_Task goal_
Line by line, retype the material below exactly, from its first line up to and including the one holding "For every named target in this 1375×2576".

_Data in this exercise_
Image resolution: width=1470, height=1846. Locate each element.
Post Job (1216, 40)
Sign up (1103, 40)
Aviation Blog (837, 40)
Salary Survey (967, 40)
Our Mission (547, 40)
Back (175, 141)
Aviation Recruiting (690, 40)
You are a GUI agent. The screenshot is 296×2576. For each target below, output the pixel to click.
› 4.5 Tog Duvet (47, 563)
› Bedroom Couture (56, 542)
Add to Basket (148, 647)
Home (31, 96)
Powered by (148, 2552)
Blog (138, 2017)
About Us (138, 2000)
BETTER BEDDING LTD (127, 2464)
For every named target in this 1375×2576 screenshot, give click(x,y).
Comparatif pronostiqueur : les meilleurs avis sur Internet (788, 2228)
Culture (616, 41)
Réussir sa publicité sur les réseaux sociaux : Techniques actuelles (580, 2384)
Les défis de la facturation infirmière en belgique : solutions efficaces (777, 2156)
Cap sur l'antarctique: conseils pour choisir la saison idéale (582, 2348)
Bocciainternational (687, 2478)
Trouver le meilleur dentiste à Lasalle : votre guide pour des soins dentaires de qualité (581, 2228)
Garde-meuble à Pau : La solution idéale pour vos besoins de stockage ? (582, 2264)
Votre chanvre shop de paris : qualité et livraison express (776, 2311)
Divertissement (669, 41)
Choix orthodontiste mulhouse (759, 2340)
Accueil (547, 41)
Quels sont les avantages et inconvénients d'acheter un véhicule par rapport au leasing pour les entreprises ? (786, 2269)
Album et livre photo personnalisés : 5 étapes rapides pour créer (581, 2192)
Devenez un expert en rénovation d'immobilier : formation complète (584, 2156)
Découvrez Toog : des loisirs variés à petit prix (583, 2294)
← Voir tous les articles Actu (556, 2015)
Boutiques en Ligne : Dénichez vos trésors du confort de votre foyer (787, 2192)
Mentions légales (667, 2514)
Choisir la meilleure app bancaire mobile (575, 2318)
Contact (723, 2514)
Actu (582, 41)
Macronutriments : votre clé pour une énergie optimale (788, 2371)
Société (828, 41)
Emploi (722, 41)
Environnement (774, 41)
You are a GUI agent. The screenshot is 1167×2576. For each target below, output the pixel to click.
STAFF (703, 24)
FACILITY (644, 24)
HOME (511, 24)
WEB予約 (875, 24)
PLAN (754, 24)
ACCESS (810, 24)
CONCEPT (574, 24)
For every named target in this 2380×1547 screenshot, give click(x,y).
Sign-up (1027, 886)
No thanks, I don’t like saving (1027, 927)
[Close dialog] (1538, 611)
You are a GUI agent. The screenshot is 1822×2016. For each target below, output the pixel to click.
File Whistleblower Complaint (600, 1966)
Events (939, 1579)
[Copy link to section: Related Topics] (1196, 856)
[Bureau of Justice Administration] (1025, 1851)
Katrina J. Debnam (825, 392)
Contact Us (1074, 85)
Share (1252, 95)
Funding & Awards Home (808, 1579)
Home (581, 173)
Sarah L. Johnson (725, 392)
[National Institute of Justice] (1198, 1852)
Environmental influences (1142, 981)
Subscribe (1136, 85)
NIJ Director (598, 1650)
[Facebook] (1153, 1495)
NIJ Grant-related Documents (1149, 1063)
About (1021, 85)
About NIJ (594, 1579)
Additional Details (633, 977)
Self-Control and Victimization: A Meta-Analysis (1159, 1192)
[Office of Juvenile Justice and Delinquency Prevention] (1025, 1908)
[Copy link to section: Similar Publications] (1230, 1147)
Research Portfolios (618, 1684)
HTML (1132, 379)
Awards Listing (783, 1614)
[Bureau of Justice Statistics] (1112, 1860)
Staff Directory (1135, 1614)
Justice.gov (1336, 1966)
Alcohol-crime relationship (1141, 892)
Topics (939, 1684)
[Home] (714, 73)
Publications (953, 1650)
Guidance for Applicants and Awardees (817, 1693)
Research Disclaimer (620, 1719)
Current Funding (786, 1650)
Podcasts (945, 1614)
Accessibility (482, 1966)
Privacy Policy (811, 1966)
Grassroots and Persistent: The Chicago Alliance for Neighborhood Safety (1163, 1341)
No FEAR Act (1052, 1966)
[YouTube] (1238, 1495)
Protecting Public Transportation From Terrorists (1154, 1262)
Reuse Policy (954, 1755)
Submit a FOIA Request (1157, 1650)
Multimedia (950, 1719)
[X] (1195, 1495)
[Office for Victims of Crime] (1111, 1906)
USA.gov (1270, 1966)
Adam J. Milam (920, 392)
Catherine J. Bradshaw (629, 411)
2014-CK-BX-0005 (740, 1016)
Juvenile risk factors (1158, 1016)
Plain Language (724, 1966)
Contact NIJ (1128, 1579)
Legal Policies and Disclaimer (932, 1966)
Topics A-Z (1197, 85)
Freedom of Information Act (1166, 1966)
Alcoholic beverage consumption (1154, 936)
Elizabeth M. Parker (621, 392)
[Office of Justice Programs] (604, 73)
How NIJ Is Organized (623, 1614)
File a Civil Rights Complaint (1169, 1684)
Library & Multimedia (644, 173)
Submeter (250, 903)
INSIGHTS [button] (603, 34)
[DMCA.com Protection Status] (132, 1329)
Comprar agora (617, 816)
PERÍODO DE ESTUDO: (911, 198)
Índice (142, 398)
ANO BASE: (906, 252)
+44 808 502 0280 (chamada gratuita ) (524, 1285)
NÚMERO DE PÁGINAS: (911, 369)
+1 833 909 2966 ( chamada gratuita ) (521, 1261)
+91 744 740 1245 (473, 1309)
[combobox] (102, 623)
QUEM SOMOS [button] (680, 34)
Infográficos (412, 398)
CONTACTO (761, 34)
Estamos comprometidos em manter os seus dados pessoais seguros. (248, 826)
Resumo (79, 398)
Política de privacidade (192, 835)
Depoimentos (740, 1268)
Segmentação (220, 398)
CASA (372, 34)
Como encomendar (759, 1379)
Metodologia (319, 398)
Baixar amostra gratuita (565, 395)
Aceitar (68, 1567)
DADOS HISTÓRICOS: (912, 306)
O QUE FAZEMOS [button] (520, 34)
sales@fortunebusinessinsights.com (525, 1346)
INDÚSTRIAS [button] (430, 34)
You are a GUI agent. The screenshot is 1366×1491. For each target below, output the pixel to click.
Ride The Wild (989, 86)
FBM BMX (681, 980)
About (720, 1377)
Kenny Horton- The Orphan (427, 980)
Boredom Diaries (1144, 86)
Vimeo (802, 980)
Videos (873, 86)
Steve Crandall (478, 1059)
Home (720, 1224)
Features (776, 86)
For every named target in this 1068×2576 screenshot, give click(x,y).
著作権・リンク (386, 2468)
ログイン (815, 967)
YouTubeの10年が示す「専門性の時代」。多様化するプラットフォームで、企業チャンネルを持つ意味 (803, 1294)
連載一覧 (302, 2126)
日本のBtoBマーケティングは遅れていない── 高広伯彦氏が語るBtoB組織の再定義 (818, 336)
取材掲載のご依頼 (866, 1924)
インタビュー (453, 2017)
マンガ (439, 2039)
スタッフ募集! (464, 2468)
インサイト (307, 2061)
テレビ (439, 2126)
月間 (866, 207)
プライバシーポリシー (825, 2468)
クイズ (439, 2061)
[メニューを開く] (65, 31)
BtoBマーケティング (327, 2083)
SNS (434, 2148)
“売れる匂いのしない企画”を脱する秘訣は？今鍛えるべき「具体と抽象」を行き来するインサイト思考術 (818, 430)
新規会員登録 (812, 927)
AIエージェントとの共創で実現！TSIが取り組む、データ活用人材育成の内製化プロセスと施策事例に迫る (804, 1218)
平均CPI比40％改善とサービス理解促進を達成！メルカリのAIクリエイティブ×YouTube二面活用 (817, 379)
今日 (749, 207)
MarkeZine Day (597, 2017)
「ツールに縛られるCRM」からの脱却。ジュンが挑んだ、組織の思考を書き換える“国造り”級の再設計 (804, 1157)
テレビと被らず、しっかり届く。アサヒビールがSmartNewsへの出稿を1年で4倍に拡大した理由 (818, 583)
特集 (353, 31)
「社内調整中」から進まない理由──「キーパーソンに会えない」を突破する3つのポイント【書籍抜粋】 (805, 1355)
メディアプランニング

_Output of the task_
Image resolution: width=1470, height=1846. Locate each element.
Post Job (1216, 40)
Sign up (1103, 40)
Aviation Blog (837, 40)
Salary Survey (967, 40)
Our Mission (547, 40)
Back (175, 141)
Aviation Recruiting (690, 40)
You are a GUI agent. The screenshot is 296×2576. For each target below, output the pixel to click.
› 4.5 Tog Duvet (47, 563)
› Bedroom Couture (56, 542)
Add to Basket (148, 647)
Home (31, 96)
Powered by (148, 2552)
Blog (138, 2017)
About Us (138, 2000)
BETTER BEDDING LTD (127, 2464)
For every named target in this 1375×2576 screenshot, give click(x,y).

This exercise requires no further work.